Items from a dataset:
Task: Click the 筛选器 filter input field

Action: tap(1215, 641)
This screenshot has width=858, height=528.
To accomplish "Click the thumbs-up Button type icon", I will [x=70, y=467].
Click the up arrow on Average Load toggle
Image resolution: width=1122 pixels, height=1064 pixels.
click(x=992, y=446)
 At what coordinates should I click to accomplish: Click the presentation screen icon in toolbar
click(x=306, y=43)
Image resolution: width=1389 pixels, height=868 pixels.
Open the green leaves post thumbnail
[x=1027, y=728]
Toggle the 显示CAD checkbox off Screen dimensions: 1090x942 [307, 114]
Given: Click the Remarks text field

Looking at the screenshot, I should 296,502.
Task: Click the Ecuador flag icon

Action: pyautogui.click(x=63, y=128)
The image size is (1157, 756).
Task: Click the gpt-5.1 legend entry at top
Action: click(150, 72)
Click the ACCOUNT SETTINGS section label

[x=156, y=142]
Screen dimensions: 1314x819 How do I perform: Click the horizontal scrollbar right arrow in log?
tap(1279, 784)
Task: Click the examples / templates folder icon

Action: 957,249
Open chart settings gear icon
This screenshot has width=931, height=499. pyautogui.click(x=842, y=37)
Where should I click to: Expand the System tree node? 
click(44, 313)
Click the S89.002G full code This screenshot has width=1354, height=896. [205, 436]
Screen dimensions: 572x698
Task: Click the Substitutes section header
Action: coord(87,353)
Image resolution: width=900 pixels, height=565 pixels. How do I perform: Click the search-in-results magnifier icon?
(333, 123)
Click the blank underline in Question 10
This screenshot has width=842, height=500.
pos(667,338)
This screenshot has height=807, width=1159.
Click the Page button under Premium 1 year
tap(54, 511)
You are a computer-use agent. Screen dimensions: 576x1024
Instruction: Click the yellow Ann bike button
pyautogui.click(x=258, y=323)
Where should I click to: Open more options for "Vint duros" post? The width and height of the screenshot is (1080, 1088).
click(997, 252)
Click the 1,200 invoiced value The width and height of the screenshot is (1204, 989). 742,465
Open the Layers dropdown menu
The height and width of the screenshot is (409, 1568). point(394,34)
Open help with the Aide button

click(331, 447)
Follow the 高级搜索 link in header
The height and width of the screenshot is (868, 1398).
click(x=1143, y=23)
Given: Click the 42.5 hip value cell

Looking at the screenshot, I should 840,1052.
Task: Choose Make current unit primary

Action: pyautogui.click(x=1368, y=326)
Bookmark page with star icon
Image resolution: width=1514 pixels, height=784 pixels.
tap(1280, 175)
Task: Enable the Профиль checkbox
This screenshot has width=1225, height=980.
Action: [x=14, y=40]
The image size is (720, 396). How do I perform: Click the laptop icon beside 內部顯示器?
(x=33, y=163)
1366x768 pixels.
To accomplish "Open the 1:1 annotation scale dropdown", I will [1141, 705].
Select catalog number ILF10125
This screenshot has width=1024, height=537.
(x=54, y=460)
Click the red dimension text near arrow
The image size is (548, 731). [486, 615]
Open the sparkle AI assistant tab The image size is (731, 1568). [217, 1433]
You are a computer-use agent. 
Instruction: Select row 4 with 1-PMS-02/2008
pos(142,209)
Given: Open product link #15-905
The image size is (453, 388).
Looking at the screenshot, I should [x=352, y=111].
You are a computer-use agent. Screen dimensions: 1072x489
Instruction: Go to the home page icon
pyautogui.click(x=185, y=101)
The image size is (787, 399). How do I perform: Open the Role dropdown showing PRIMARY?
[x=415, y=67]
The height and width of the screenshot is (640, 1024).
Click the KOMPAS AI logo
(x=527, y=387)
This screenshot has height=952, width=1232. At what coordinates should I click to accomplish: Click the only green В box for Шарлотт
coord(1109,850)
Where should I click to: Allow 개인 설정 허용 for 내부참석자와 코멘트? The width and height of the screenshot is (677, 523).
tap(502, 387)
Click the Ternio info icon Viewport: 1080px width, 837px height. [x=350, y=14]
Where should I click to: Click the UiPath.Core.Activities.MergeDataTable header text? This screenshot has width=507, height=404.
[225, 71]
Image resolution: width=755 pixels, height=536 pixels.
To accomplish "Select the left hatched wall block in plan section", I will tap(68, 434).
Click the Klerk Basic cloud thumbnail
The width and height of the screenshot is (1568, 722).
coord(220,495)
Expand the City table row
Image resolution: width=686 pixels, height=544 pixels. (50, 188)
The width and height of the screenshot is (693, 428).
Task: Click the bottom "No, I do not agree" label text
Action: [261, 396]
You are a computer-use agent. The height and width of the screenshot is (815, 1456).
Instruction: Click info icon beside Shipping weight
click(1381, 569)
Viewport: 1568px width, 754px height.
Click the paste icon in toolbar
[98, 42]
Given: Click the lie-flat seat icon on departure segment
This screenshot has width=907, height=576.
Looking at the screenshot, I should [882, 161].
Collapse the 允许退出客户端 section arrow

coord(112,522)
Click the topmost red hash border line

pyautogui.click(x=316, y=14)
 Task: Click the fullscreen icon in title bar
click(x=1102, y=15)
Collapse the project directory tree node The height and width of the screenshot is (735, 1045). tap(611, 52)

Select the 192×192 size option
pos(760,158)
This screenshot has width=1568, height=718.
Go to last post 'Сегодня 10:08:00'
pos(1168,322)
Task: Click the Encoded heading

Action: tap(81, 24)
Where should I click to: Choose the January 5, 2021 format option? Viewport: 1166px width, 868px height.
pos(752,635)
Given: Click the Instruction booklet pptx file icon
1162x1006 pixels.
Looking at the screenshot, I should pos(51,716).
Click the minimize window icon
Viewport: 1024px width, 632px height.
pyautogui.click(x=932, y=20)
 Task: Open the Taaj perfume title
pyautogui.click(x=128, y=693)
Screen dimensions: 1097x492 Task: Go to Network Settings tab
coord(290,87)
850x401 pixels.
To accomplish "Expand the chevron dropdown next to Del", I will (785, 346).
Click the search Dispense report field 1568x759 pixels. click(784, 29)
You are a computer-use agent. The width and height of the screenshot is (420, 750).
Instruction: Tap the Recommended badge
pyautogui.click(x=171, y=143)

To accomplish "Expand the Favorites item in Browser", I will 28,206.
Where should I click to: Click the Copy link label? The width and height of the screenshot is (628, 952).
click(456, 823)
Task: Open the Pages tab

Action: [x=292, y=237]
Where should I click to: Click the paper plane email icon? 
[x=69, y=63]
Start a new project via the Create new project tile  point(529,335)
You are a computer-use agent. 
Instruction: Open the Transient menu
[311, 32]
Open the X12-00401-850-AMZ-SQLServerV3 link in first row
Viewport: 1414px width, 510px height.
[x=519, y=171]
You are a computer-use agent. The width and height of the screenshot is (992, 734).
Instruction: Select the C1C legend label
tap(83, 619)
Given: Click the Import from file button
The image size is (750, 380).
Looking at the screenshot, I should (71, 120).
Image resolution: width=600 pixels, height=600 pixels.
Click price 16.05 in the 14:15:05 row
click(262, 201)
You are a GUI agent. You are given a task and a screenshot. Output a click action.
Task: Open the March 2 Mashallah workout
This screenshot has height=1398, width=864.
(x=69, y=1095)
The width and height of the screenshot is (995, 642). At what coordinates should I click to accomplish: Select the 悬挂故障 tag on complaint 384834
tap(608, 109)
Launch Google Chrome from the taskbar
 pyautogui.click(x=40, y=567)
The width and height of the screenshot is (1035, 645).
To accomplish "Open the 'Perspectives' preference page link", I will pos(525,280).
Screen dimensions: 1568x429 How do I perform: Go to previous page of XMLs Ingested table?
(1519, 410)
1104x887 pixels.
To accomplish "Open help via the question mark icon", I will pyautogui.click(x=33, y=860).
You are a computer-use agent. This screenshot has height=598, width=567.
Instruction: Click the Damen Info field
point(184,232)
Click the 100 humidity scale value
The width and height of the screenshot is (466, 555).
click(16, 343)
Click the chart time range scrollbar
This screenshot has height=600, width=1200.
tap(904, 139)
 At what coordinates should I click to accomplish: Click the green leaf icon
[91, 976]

_ABOUT THIS TASK:_
Only lines containing the string "file" belong in the answer; find them in the data above and copy them.

_YOUR SOLUTION:_
Given: Click the Instruction booklet pptx file icon
Given: Click the Import from file button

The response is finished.